> _TASK OBJECTIVE_
Copy out the entire passage on hybrid integrated circuit transformers word for word.

The invention relates to hybrid integrated circuit transformers utilizing both printed conductors on a substrate and wire bonding loops to form primary and secondary windings about a unitary toroidal core, and more particularly to such a transformer having a square toroidal core.
Commonly assigned U.S. Pat. No. 4,103,267 "HYBIRD TRANSFORMER DEVICE", issued July 25, 1978 by Olschewski illustrates the closest prior art. The hybrid transformer device disclosed therein has been widely used by the assignee in commercially marketed hybrid integrated circuit isolation amplifiers and DC to DC converters. Although highly successful commercially, there have been several problems which reduce the yield and performance of the hybrid integrated circuits containing the toroidal hybrid integrated circuit transformer described in the Olschewski patent.
One problem is that the maximum practical number of primary and secondary windings is considerably less than desirable, and hence the primary and secondary inductances are lower than desirable. The low primary inductance requires that a relatively large primary current be driven into the primary winding, necessitating use of a more expensive driver transistor having higher current capability than would be desirable. The high current level required results in increased cost and reduced reliability of products incorporating the toroidal hybrid IC transformer of the Olschewski patent.

> _DATA EXTRACT_
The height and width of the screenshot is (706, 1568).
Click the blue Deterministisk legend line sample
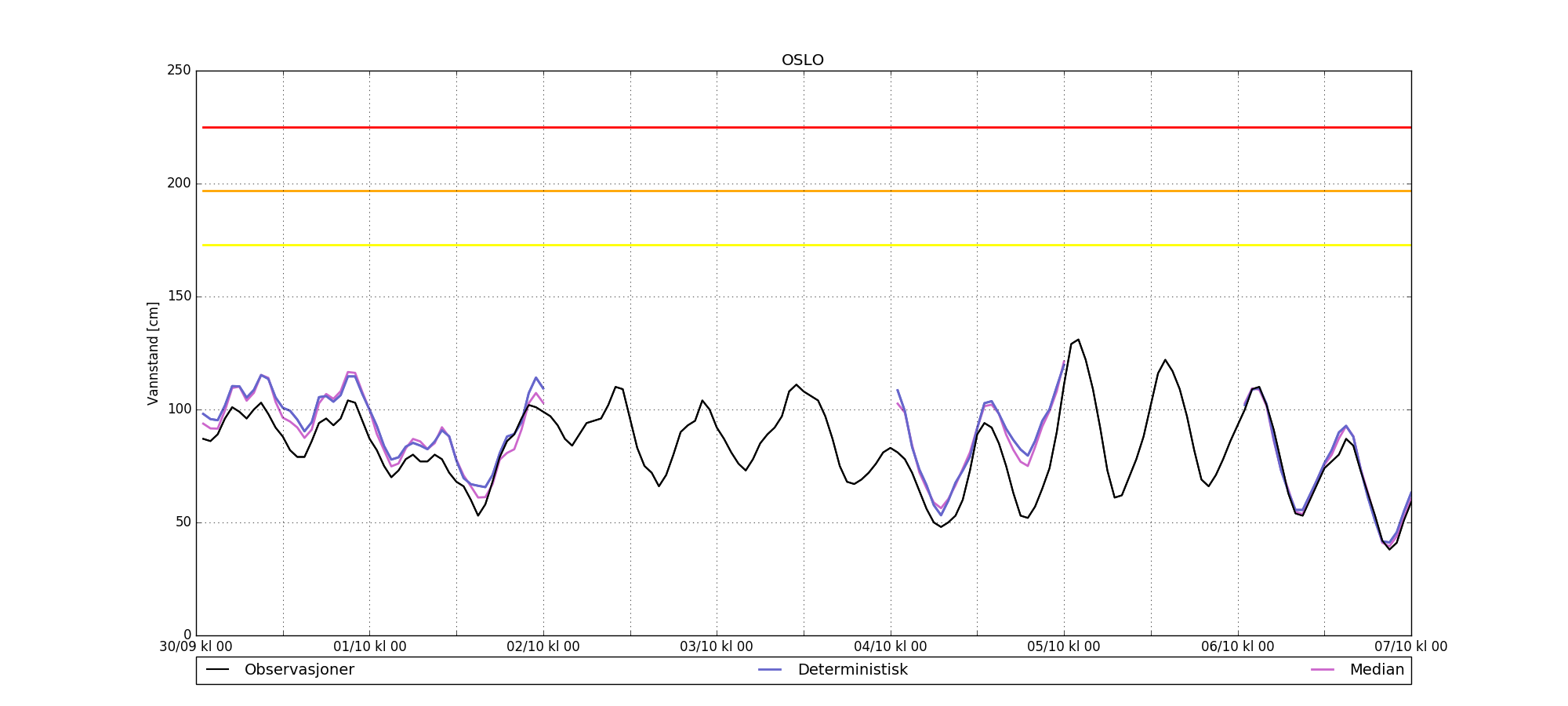tap(771, 670)
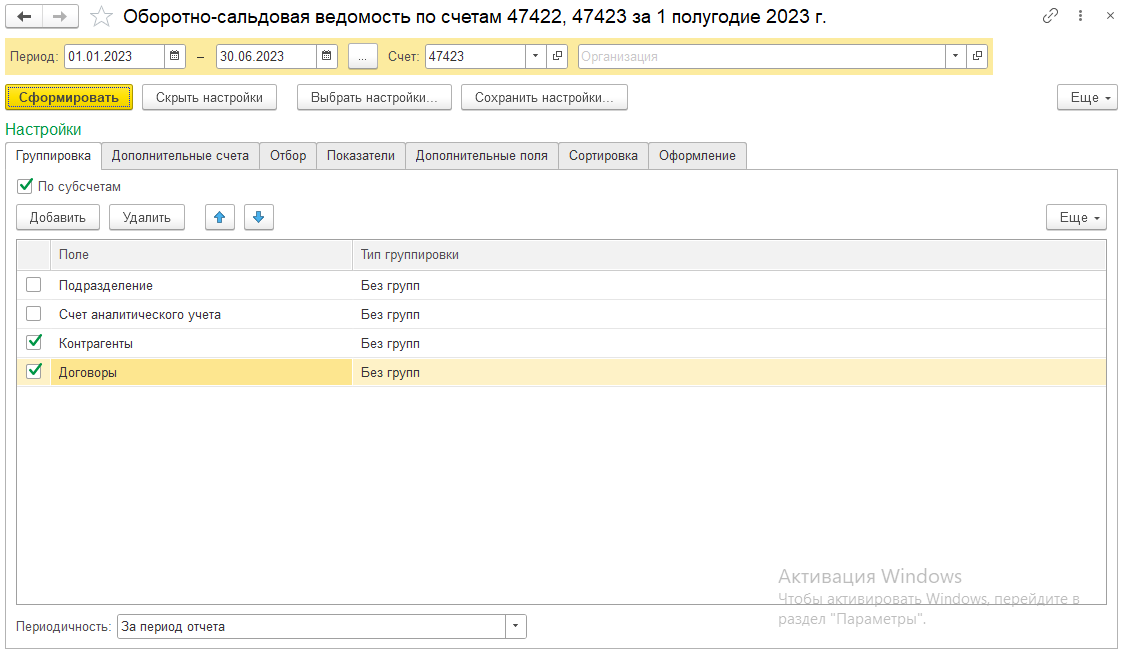The image size is (1129, 657).
Task: Move selected field up with arrow
Action: (x=220, y=217)
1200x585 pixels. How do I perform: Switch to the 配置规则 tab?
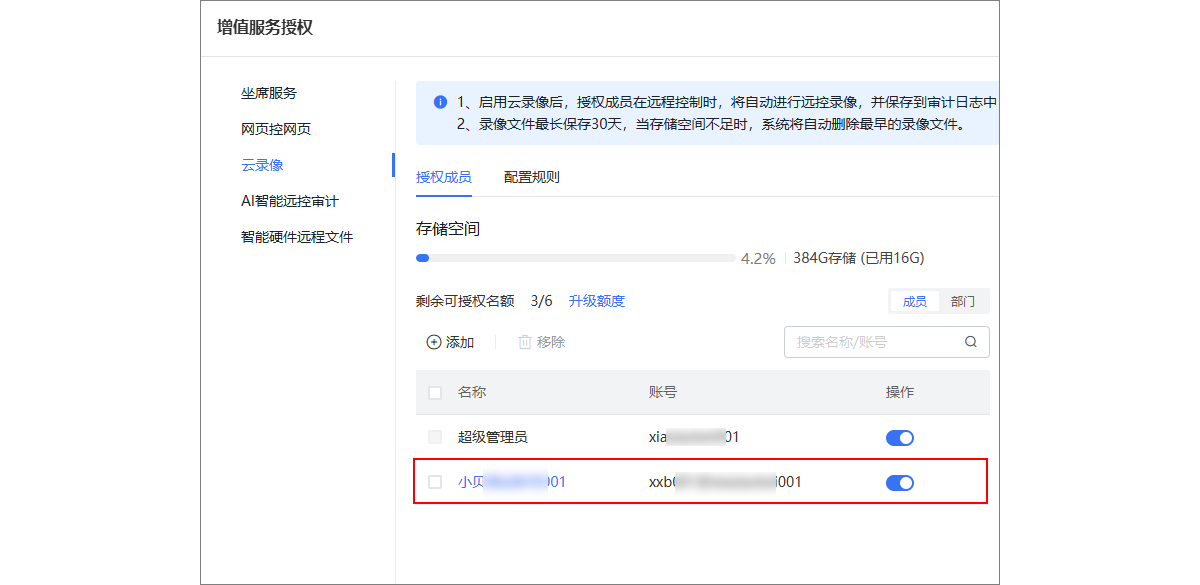click(x=532, y=177)
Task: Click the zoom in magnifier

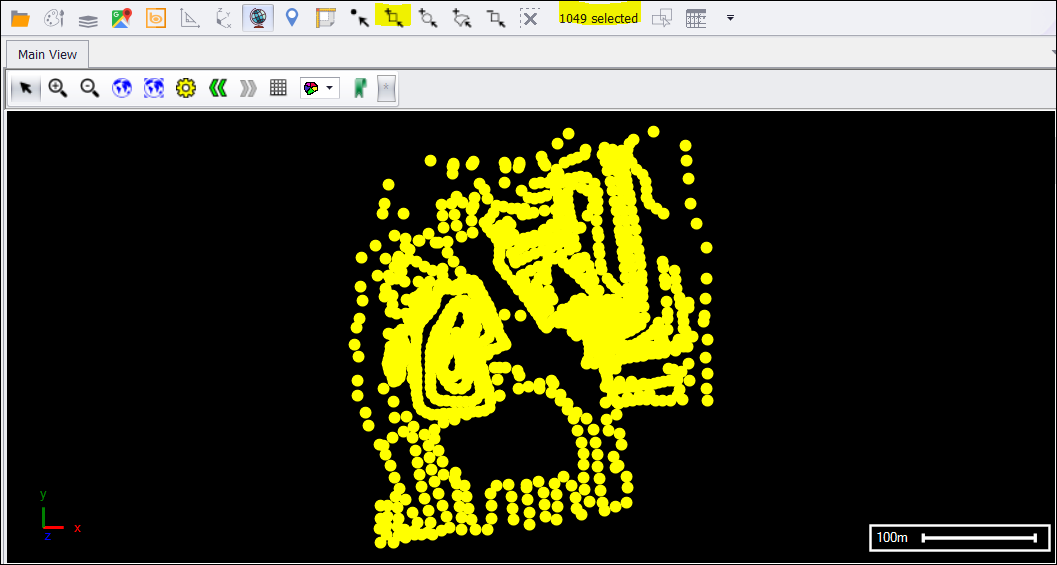Action: pos(58,88)
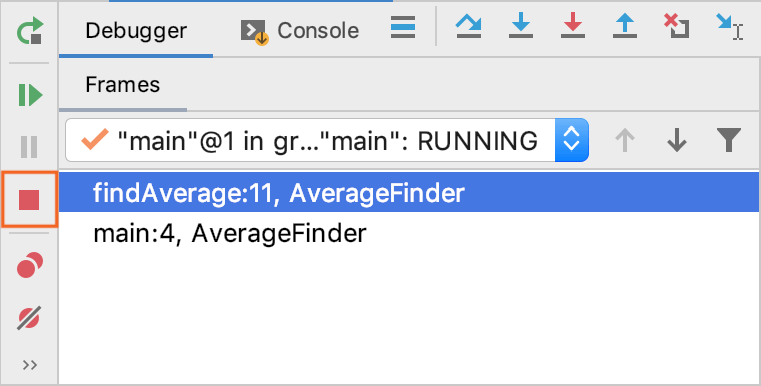Click the blue Step Into arrow
The width and height of the screenshot is (761, 386).
(x=521, y=26)
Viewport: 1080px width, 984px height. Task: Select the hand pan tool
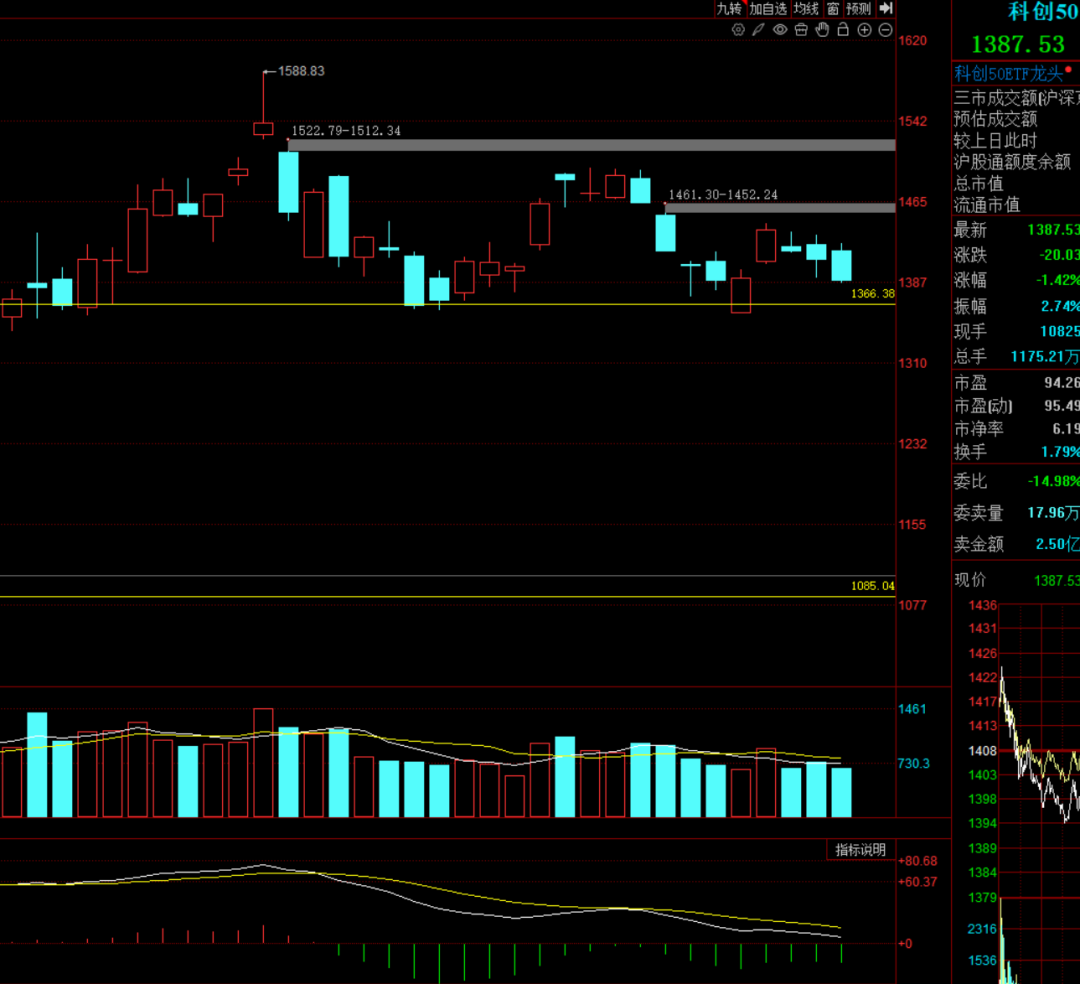(821, 30)
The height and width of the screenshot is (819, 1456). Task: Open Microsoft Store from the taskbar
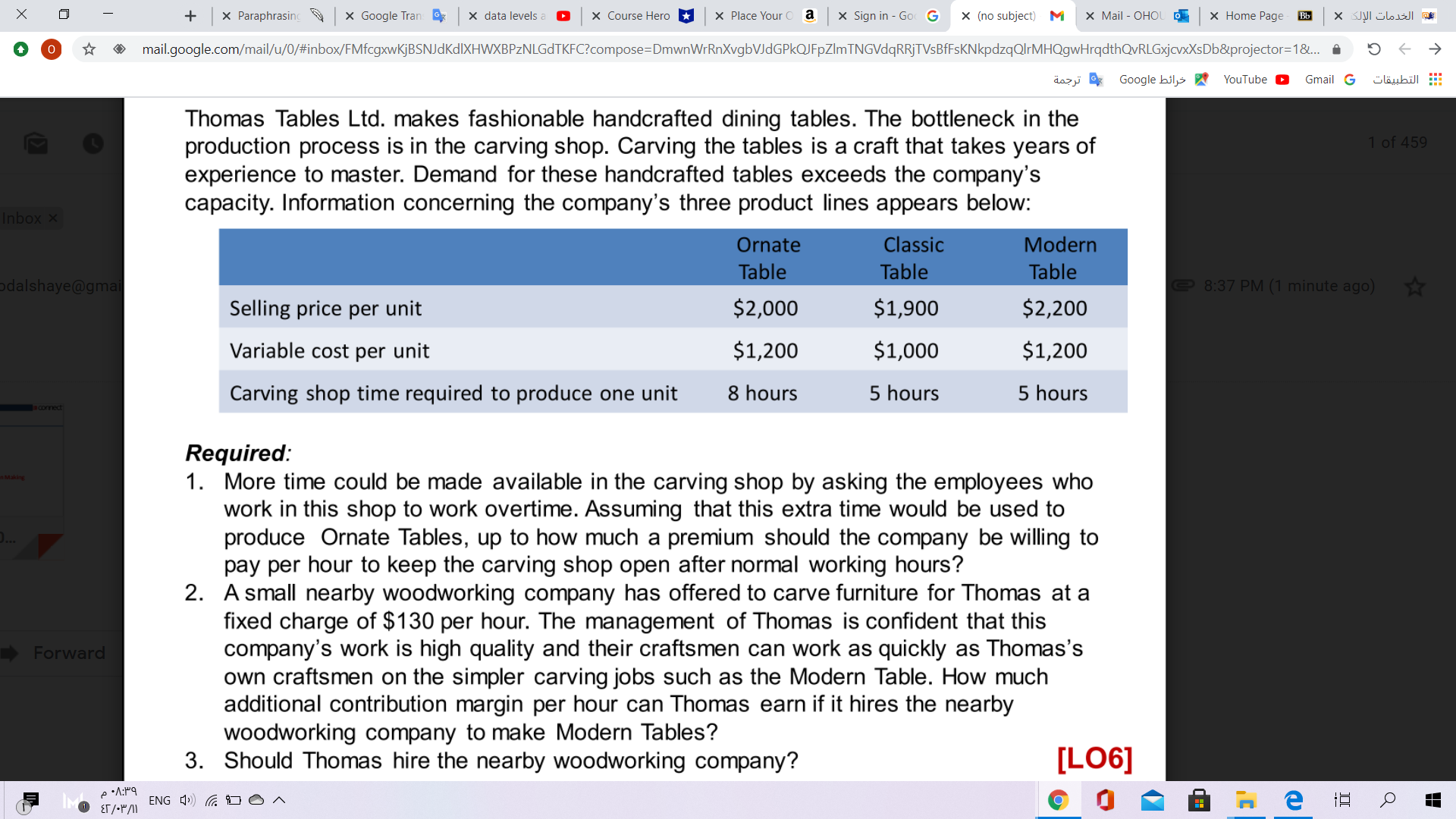tap(1199, 800)
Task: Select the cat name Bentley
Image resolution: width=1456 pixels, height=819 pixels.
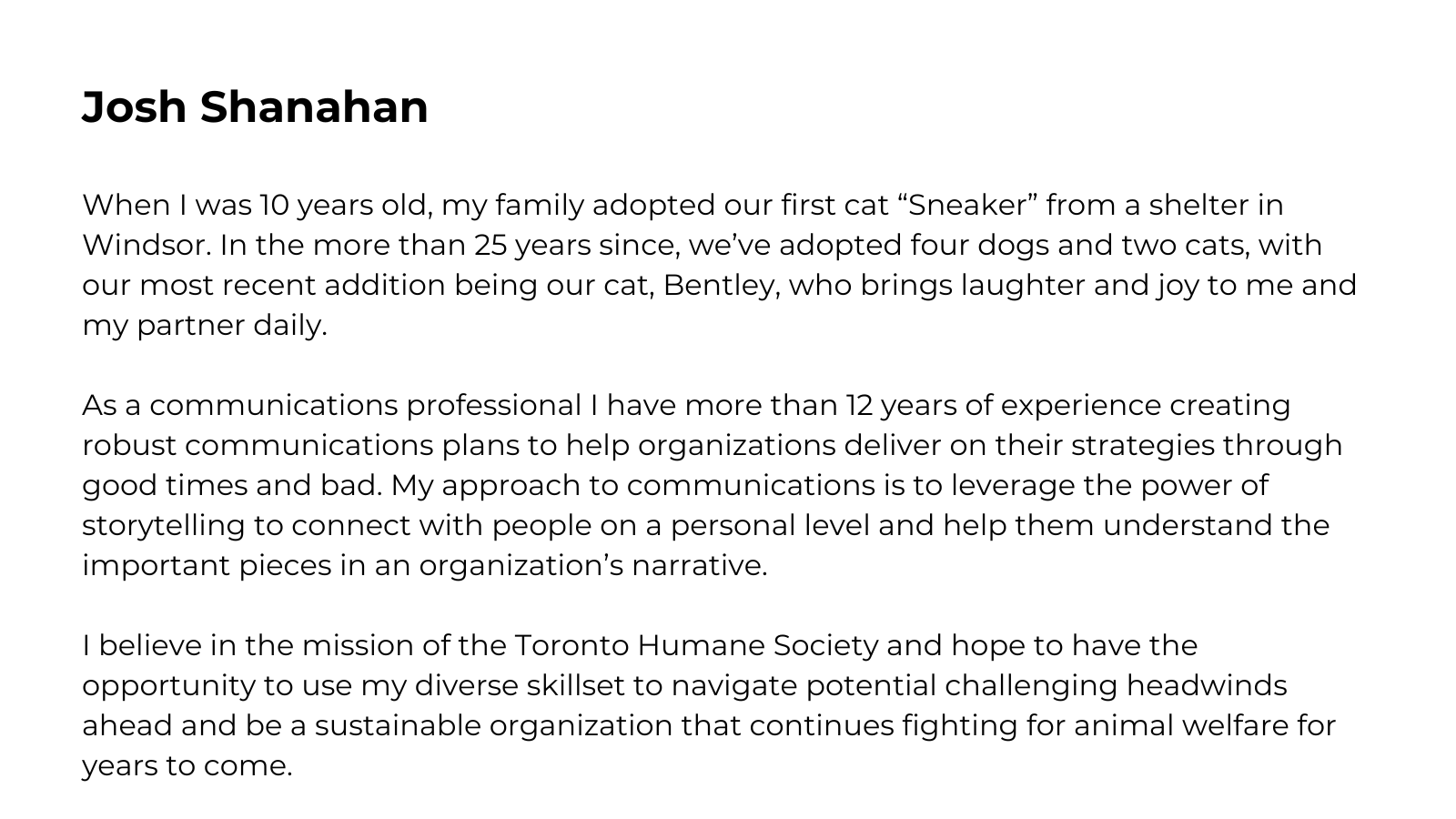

> _OUTPUT_
The invention relates to hybrid integrated circuit transformers utilizing both printed conductors on a substrate and wire bonding loops to form primary and secondary windings about a unitary toroidal core, and more particularly to such a transformer having a square toroidal core.
Commonly assigned U.S. Pat. No. 4,103,267 "HYBIRD TRANSFORMER DEVICE", issued July 25, 1978 by Olschewski illustrates the closest prior art. The hybrid transformer device disclosed therein has been widely used by the assignee in commercially marketed hybrid integrated circuit isolation amplifiers and DC to DC converters. Although highly successful commercially, there have been several problems which reduce the yield and performance of the hybrid integrated circuits containing the toroidal hybrid integrated circuit transformer described in the Olschewski patent.
One problem is that the maximum practical number of primary and secondary windings is considerably less than desirable, and hence the primary and secondary inductances are lower than desirable. The low primary inductance requires that a relatively large primary current be driven into the primary winding, necessitating use of a more expensive driver transistor having higher current capability than would be desirable. The high current level required results in increased cost and reduced reliability of products incorporating the toroidal hybrid IC transformer of the Olschewski patent.